# WORK REQUIRED
Express everything from the line containing "How do I perform: Click the help" down to the line containing "Looking at the screenshot, I should (285, 290)." as a Markdown table with the columns Row and Text, numbering each line and skipping blank ones.

___ DATA PROVIDED ___

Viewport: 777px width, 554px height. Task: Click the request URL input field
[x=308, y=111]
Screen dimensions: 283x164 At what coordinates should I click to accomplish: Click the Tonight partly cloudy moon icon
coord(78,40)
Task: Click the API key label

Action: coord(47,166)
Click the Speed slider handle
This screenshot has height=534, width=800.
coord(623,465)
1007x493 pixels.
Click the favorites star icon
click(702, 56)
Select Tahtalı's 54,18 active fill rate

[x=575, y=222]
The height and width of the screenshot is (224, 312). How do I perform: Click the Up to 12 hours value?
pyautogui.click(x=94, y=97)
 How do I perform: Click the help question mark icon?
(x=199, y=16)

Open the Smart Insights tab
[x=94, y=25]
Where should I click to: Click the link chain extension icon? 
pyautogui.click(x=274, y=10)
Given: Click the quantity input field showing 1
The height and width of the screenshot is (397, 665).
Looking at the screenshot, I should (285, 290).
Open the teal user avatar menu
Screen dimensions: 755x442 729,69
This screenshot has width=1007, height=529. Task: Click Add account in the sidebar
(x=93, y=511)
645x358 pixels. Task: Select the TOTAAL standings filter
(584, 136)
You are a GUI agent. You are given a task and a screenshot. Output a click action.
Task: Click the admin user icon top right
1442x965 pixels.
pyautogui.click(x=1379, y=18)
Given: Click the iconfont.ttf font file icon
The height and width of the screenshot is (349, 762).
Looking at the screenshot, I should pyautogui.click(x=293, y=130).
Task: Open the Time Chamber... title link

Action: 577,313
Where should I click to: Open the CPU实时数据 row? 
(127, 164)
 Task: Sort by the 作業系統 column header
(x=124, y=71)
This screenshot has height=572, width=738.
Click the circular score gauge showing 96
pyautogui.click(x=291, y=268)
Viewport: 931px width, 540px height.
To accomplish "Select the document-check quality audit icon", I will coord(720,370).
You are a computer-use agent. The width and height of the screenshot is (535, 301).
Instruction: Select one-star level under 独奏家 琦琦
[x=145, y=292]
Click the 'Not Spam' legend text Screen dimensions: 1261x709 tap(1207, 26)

___

# SOLUTION TO THIS EXERCISE
| Row | Text |
|---|---|
| 1 |  How do I perform: Click the help question mark icon? |
| 2 | (x=199, y=16) |
| 3 | Open the Smart Insights tab |
| 4 | [x=94, y=25] |
| 5 | Where should I click to: Click the link chain extension icon?  |
| 6 | pyautogui.click(x=274, y=10) |
| 7 | Given: Click the quantity input field showing 1 |
| 8 | The height and width of the screenshot is (397, 665). |
| 9 | Looking at the screenshot, I should (285, 290). |